Procuratore Gratteri, alla manifestazione di Libera per le vittime delle mafie ha parlato di “riforme devastanti” della ministra Cartabia. Si riferiva anche all’Ordinamento giudiziario, all’esame della commissione Giustizia della Camera per passare al voto dell’aula a fine marzo?

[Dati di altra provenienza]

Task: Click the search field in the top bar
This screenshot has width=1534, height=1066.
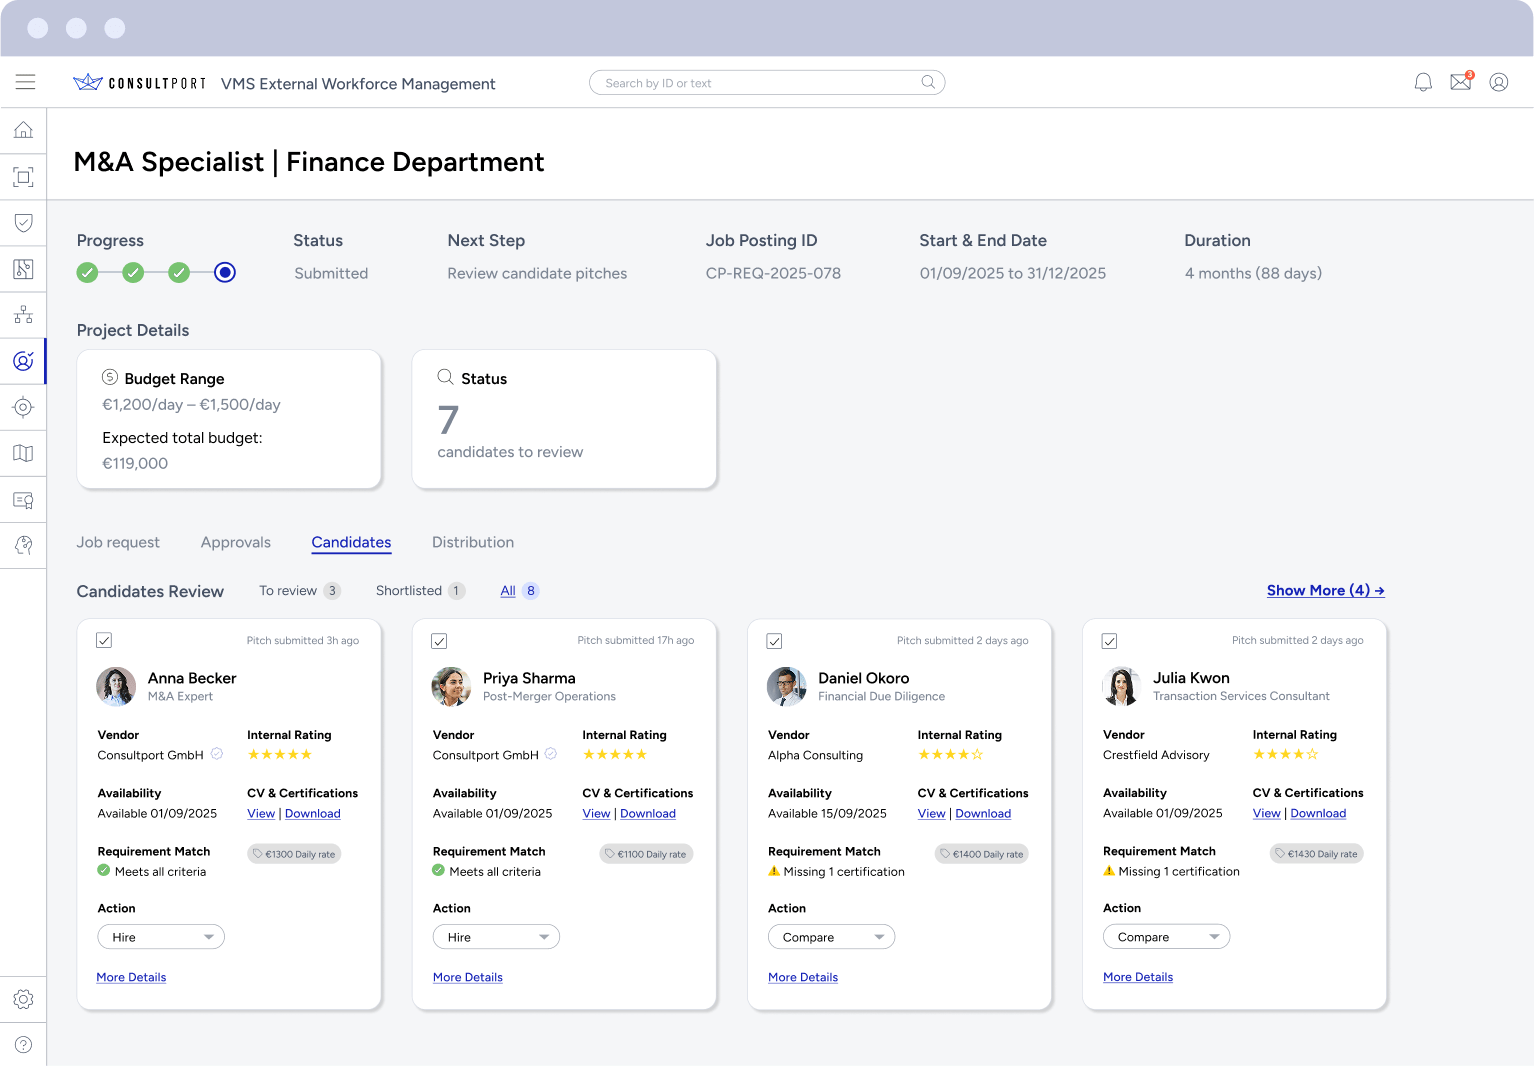Action: coord(767,82)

Ne ho letto alcune parti e purtroppo mi trovo ancora una volta in disaccordo su molti punti. Alcune proposte sono dannose per il sistema giudiziario, altre sono quasi una offesa per noi magistrati e non porteranno alcun effetto positivo.

Per esempio?

Si prevede un controllo “esterno” sul lavoro dei magistrati nelle valutazioni di professionalità, riconoscendo un diritto di voto ai ‘membri laici’, cioè agli avvocati nei Consigli giudiziari (le filiali locali del Csm, ndr). Inaccettabile: non si vede perchè a valutarci debba essere chi non fa parte della nostra categoria, infatti non accade per nessun’altra, inclusi gli avvocati; e soprattutto così si intacca l’autonomia e la terzietà del magistrato, visto che gli avvocati nei Consigli giudiziari dovrebbero giudicare magistrati che lavorano nel loro stesso distretto e coi quali si trovano quotidianamente a interloquire. Questa previsione che – chiarisco subito a scanso di equivoci – in termini concreti non mi riguarda, ha quasi l’odore della punizione.

La riforma prevede che si possa passare solo due volte dalla funzione di pm a quella di giudice e viceversa. Un antipasto della separazione delle carriere prevista dal referendum di Lega e radicali?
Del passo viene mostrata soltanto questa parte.